> [Document extract]:
=-=-=-=-=

Re: [chrony-dev] chronyd feature request: aggressive mode

2019-12-11 Thread Miroslav Lichvar
On Wed, Dec 11, 2019 at 03:57:50PM +0700, Gerriet M. Denkmann wrote:
> chronyd does a good job of keeping the time in sync without big changes in 
> the drift (freuquency).
> 
> But there are a few situations, where an “aggressive mode” (i.e. drastically 
> increasing the frequency) would be more appropriate:
> 
> (1) at start
> (2) when there is a big time-error (ntp-time - cpu-time) (e.g. > 2 sec)
> (3) (at least on macOS) when the computer wakes up from sleep.

The speed of the correction is controlled by the "corrtimeratio"
directive. The default is quite aggressive. I suspect you may be
limited by the maximum slew rate. If you see a "system time"
offset value in the tracking report smaller than one second and
decreasing by about 500 microseconds per second, chronyd is at the
limit. The only way to correct the clock faster would be a step
(makestep directive).

> (3) On macOS there is usually a time-error of -1 … +2 seconds upon wake up. 
> (rarely more than 2 sec) (this is only true with rtcsync working).

=-=-=-=-=

> [Source material]:
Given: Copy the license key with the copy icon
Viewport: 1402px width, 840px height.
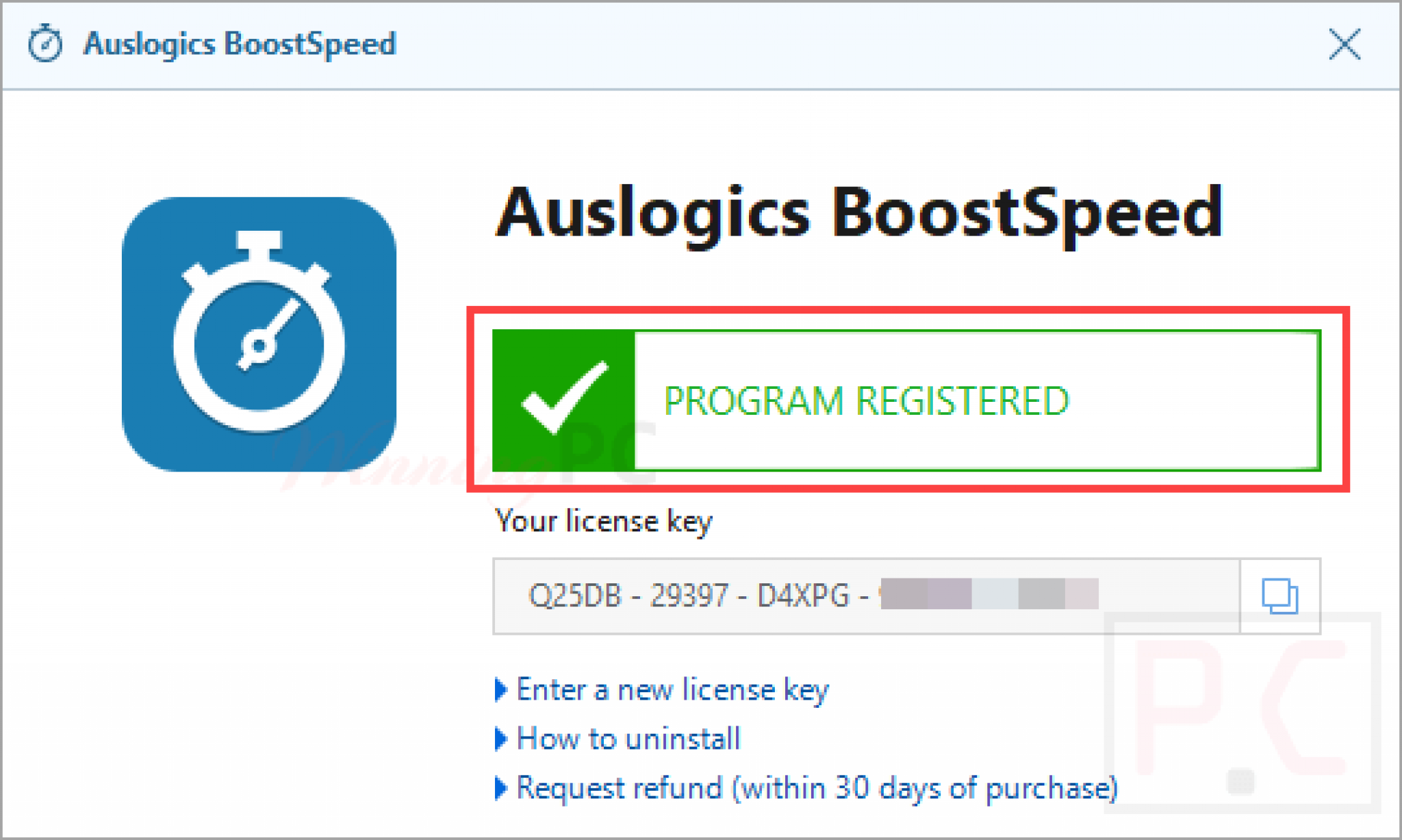Looking at the screenshot, I should pos(1280,596).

=-=-=-=-=

> [Task prompt]: Transcribe the chronyd mailing-list post, starting with "The speed of" and going on through "upon wake up.".

> [Full output]:
The speed of the correction is controlled by the "corrtimeratio"
directive. The default is quite aggressive. I suspect you may be
limited by the maximum slew rate. If you see a "system time"
offset value in the tracking report smaller than one second and
decreasing by about 500 microseconds per second, chronyd is at the
limit. The only way to correct the clock faster would be a step
(makestep directive).

> (3) On macOS there is usually a time-error of -1 … +2 seconds upon wake up.